20. Il ne saurait donc y avoir de prophétie complète, si la raison ne survenait pour interpréter les signes que l’esprit aperçoit sous une forme sensible : à ce titre ; le don de prophétie consiste plutôt à interpréter une vision qu’à l’avoir. C’est ce qui fait voir que la prophétie se rattache plutôt à la raison qu’à cette faculté inférieure à la raison, où se peignent les ressemblances des réalités corporelles et que nous nommons esprit, spiritus, en prenant ce mot dans un sens particulier. Aussi Joseph comprenant ce que signifiaient les sept vaches et les sept épis, était plutôt prophète que Pharaon qui les avait vus[1] : chez Pharaon, l’esprit avait été modifié pour voir ; chez Joseph, la raison avait été éclairée pour comprendre. L’un avait le don de la langue, l’autre le don de prophétie, en ce sens que l’un pouvait s’imaginer les objets et l’autre interpréter les images. On est donc prophète à un degré inférieur, quand on ne voit que les signes des idées sous des images matérielles représentées dans l’esprit ; à un degré supérieur, quand on a la puissance d’interpréter les signes ; le don de prophétie au degré éminent consisté à voir par l’esprit les symboles des idées et à les comprendre par la pénétration de la raison ; c’est ainsi que la supériorité de Daniel éclata dans l’épreuve à laquelle il fut soumis Il sut tout ensemble révéler au roi le songe qu’il avait eu et lui en expliquer le sens[2]. En effet les images qui composaient ce songe furent gravées dans son esprit, les lumières pour en comprendre la signification éclairèrent sa raison. On reconnaît ici la distinction établie par l’Apôtre.« Je prierai avec esprit, je prierai aussi avec la raison » c’est-à-dire, de telle façon que l’esprit conçoive les images et que la raison en pénètre le sens : voilà pourquoi j’appelle spirituelle la vision qui consiste à nous représenter les choses comme le fait l’imagination en l’absence des objets.
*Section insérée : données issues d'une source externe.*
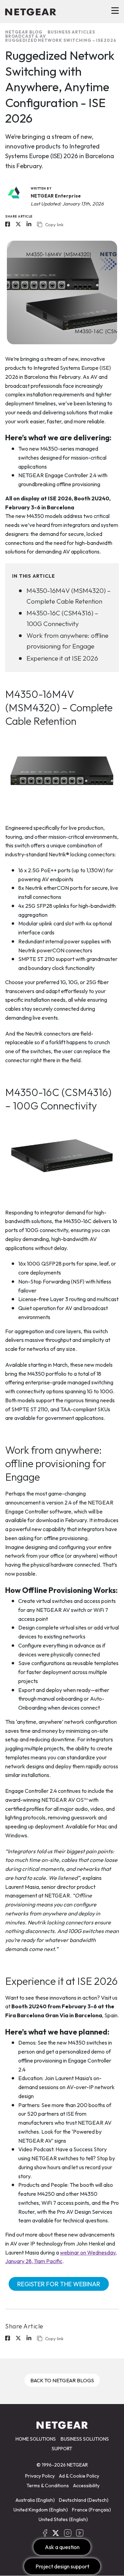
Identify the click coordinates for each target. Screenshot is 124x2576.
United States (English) (63, 2519)
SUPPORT (62, 2448)
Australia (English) (35, 2500)
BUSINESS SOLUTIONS (85, 2439)
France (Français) (91, 2510)
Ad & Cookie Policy (79, 2476)
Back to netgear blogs (62, 2380)
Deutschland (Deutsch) (83, 2500)
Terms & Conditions (48, 2485)
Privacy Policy (40, 2476)
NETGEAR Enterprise (56, 196)
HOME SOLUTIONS (36, 2439)
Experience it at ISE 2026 (62, 658)
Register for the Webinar (58, 2284)
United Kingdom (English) (40, 2510)
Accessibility (86, 2485)
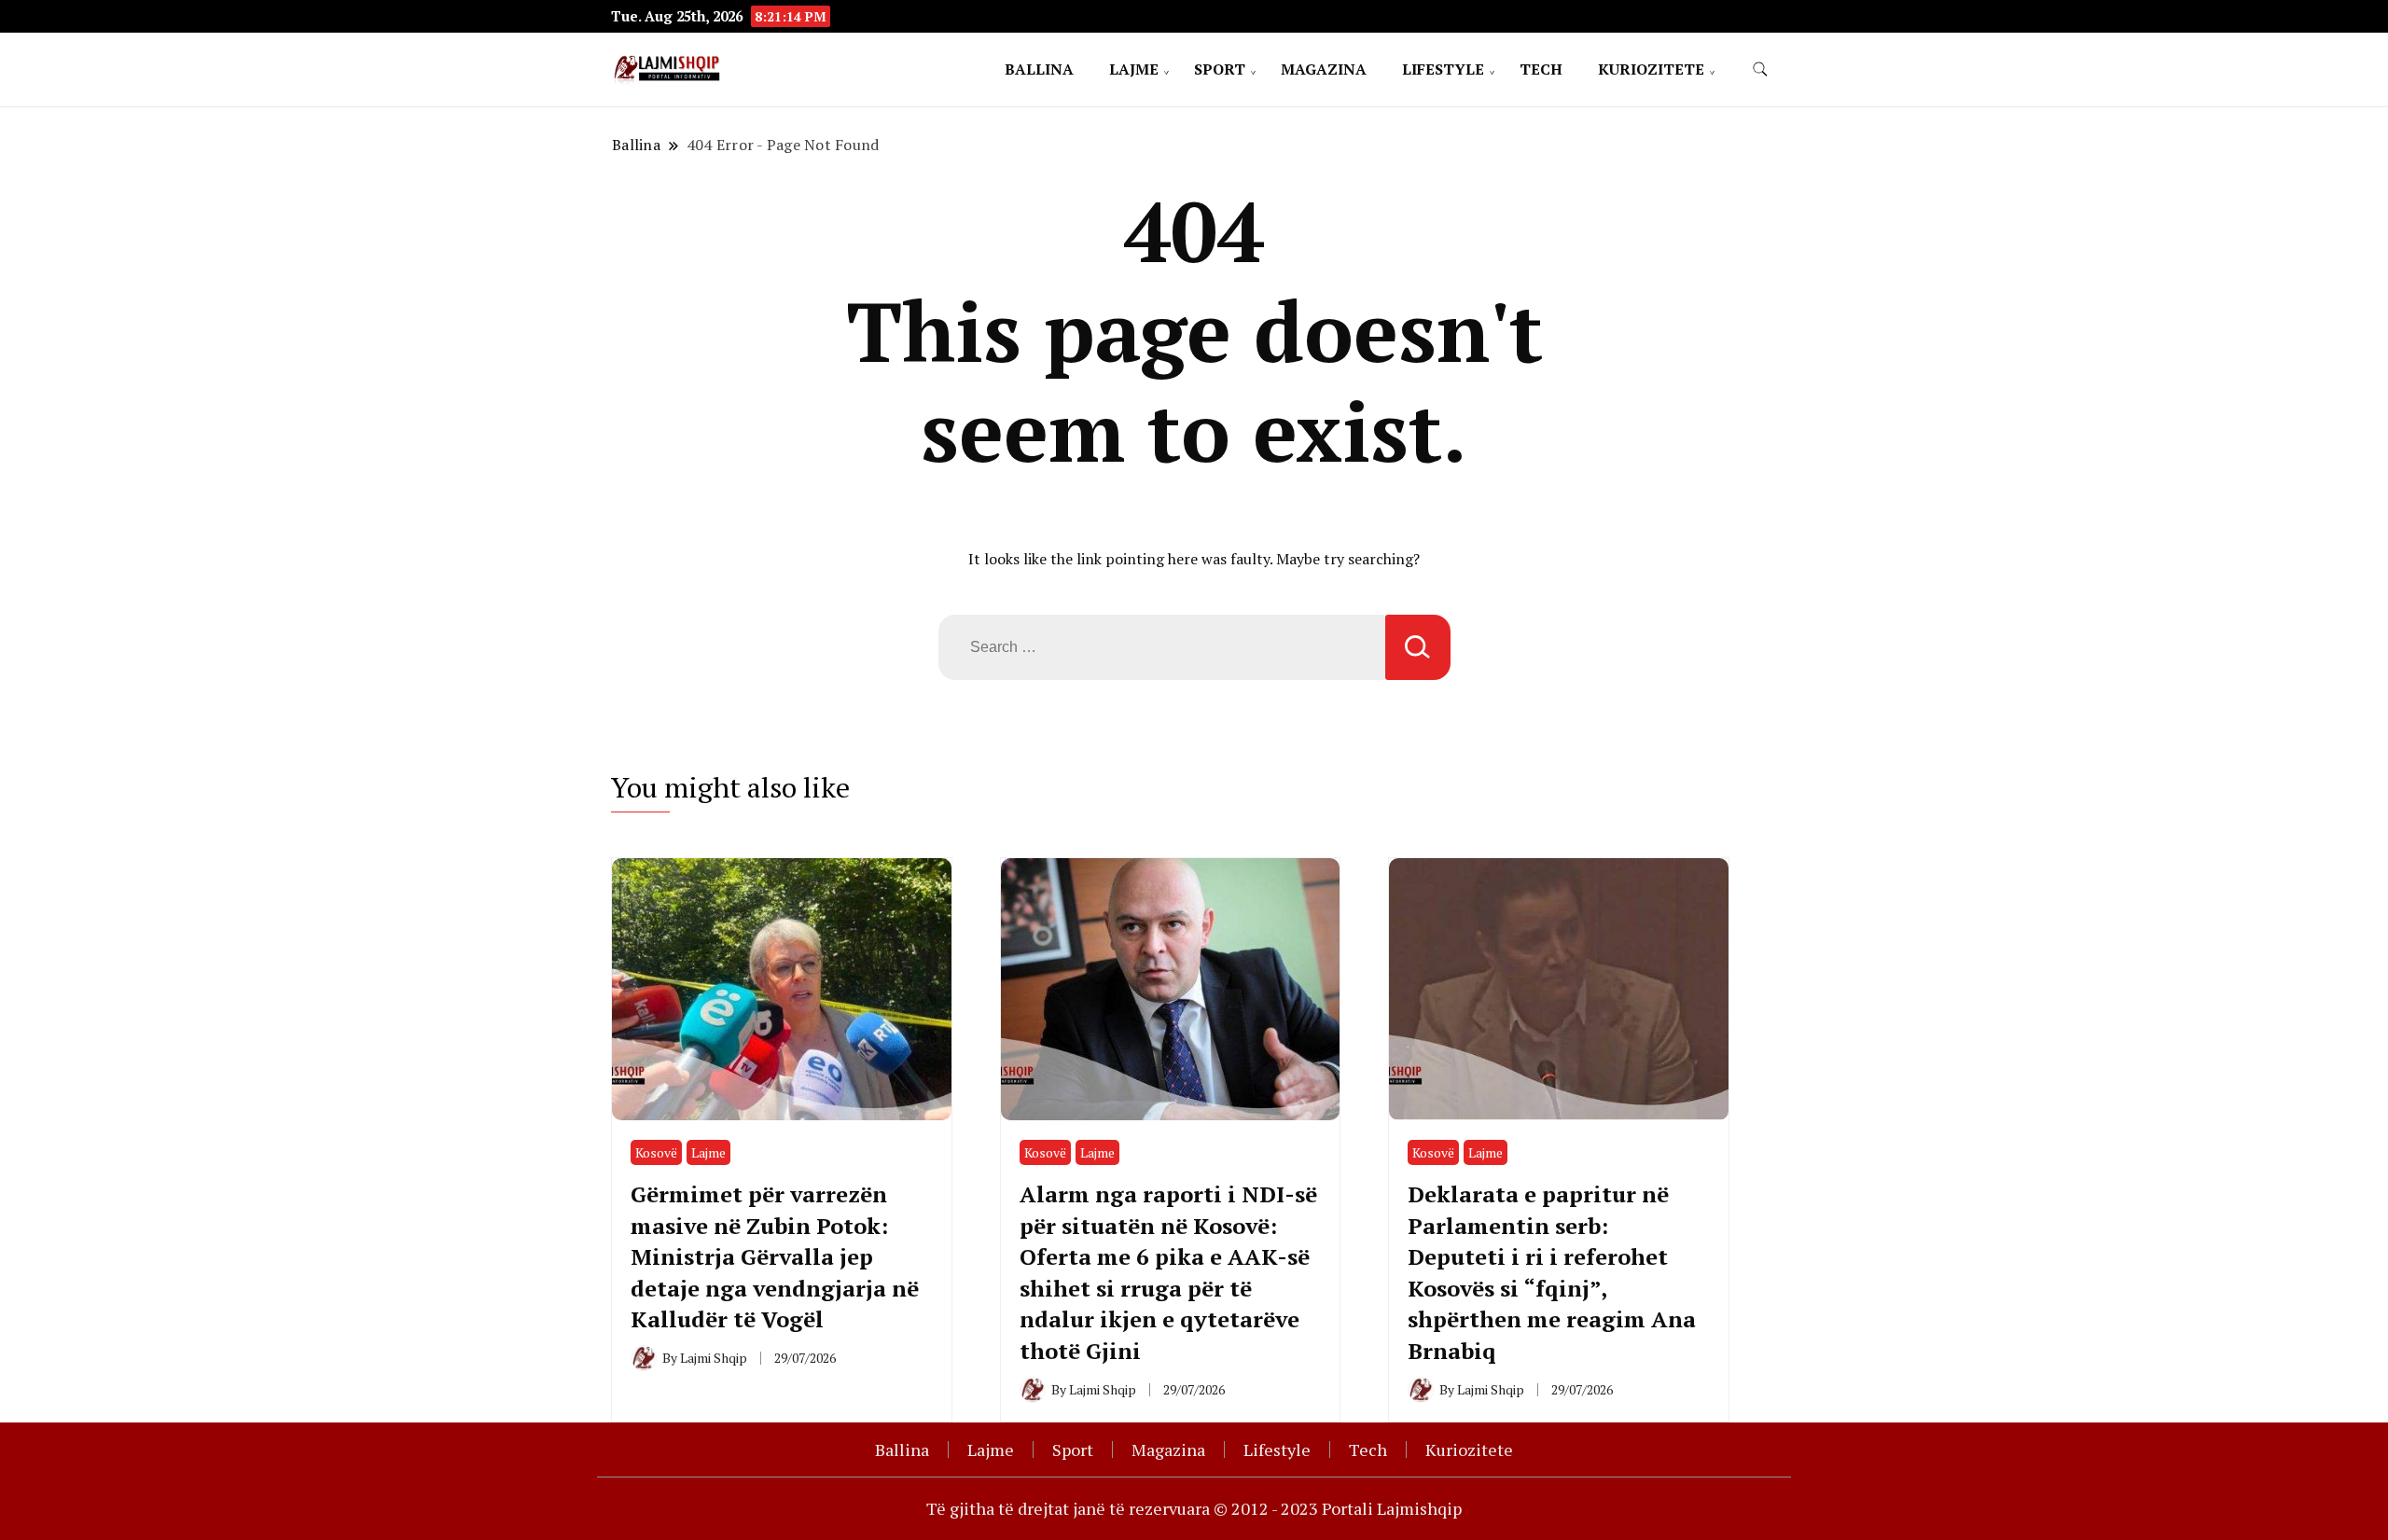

CHAPITRE X. DE LA VISION RATIONNELLE.


21. La vision intellectuelle, qui dépend de la raison, est la plus élevée. Le mot raison m’admet pas une foule d’acceptions comme le terme d’esprit. Les mots intellectuel et intelligible offrent le même sens. On a toutefois voulu établir entre eux une distinction assez profonde aux yeux de quelques philosophes : l’objet perçu par la raison seul serait intelligible, la faculté de le percevoir serait intellectuelle. Mais existe-t-il un être qui ne soit qu’intelligible sans avoir le don de l’intelligence ? C’est là un problème très difficile. Mais à mes yeux on ne saurait croire ni avancer qu’il existe un être capable devoir par la raison, sans qu’il ne soit aussi du domaine de la raison. D’après cette distinction la raison serait intelligible, en tant qu’elle pourrait être vue ; elle serait intellectuelle, en tant qu’elle pourrait aussi voir. Mais laissons de côté le problème fort difficile de savoir s’il existe un être qui ne soit accessible qu’à la raison sans avoir la raison lui-même, et convenons de regarder les mots intelligible et intellectuel comme synonymes.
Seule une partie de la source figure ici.